BEGIN Passage
John C. O'Connor

Biographical details
- Born: December 21, 1878 Bradford, Massachusetts, U.S.
- Died: January 5, 1922 (aged 43) Manchester, New Hampshire, U.S.

Playing career
- 1898–1901: Dartmouth

Coaching career (HC unless noted)
- 1902–1903: Bowdoin
- 1904: VPI
- 1907–1908: Dartmouth

Head coaching record
- Overall: 26–14–2

= John C. O'Connor =

American football player, coach, and physician (1878–1922)

John Christopher O'Connor (December 21, 1878 – January 5, 1922) was an American college football player, coach, and physician. He served as the head football coach at Bowdoin College from 1902 to 1903, at Virginia Agricultural and Mechanical College and Polytechnic Institute (VPI)—now known as Virginia Tech—in 1904, and at Dartmouth College from 1907 to 1908, compiling a career coaching record of 26–14–2. O'Connor played football at Dartmouth from 1898 to 1901, and captained the team in 1901.
END Passage
BEGIN Entries provided
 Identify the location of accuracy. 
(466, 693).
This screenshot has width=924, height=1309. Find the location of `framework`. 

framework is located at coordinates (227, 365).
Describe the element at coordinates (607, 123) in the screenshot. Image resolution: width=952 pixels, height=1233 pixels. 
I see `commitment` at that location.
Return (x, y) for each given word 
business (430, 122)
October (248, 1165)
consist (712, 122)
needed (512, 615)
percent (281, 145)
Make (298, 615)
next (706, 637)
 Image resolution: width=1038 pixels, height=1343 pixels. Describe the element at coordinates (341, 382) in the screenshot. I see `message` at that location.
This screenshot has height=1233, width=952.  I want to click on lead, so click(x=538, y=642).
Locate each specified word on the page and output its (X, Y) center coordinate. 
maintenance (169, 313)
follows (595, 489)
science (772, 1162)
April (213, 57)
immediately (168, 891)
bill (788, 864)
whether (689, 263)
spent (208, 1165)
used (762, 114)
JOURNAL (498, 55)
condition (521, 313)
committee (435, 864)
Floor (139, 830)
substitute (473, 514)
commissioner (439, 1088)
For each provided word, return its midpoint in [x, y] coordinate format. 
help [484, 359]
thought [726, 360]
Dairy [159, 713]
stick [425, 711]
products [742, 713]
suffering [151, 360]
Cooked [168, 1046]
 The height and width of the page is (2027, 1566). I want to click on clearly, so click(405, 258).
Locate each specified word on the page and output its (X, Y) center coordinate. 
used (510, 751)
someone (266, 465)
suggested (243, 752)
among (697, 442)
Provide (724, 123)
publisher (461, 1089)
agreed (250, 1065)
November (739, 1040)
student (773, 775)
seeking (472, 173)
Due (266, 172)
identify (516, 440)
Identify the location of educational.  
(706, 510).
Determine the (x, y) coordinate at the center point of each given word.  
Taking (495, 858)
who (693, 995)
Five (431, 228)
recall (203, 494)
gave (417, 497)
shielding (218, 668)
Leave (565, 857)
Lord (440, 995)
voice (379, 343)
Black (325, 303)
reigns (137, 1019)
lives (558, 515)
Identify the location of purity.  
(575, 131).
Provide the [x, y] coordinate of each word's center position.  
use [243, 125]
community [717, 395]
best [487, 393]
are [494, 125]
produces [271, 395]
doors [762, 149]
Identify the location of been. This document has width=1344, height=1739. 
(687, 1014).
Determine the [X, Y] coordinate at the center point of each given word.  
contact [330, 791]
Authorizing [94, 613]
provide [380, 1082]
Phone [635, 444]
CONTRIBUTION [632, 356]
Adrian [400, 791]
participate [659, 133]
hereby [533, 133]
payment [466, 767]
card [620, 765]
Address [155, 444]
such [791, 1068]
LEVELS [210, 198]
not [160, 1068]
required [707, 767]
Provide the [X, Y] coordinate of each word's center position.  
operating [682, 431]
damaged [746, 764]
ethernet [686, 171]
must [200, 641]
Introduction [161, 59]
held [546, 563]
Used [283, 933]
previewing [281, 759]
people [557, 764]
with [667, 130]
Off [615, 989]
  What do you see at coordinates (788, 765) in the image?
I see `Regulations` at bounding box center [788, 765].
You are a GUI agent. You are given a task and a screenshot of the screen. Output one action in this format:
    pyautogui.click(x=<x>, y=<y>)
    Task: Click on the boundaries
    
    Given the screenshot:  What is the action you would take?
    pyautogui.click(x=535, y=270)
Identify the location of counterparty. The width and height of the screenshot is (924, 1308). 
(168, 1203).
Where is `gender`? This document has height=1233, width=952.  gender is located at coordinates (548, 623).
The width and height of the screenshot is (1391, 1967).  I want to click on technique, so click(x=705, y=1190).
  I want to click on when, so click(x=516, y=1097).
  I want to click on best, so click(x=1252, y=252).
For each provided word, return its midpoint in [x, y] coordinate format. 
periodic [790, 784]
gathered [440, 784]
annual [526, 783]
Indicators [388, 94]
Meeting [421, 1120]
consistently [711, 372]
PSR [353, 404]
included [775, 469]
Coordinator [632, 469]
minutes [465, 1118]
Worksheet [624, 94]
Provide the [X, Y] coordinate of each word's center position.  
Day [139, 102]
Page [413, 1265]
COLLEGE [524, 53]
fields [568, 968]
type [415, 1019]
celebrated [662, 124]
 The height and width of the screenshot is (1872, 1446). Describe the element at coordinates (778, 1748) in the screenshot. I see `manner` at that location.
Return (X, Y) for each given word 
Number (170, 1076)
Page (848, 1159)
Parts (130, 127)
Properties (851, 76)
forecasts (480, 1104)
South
END Entries provided
Brief A:
Copy out the part of the O'Connor biography starting at "Coaching career (HC" and ending at "team in 1901.".
Brief B:
Continue the biography of John C. O'Connor from where it stops.

Task result A:
Coaching career (HC unless noted)
- 1902–1903: Bowdoin
- 1904: VPI
- 1907–1908: Dartmouth

Head coaching record
- Overall: 26–14–2

= John C. O'Connor =

American football player, coach, and physician (1878–1922)

John Christopher O'Connor (December 21, 1878 – January 5, 1922) was an American college football player, coach, and physician. He served as the head football coach at Bowdoin College from 1902 to 1903, at Virginia Agricultural and Mechanical College and Polytechnic Institute (VPI)—now known as Virginia Tech—in 1904, and at Dartmouth College from 1907 to 1908, compiling a career coaching record of 26–14–2. O'Connor played football at Dartmouth from 1898 to 1901, and captained the team in 1901.

Task result B:
O'Connor was born in Bradford, Massachusetts on December 21, 1878. He graduated from Haverhill High School in 1898, Dartmouth College in 1902, and the Bowdoin Medical School in 1905. O'Connor served on the staff of the Eliot and Balch hospitals in Manchester, New Hampshire. He died there on January 5, 1922.

==Head coaching record==

Year: Team; Overall; Conference; Standing; Bowl/playoffs
Bowdoin Polar Bears (Independent) (1902–1903)
1902: Bowdoin; 3–5
1903: Bowdoin; 4–5
Bowdoin:: 7–10
VPI (Independent) (1904)
1904: VPI; 5–3
VPI:: 5–3
Dartmouth (Independent) (1907–1908)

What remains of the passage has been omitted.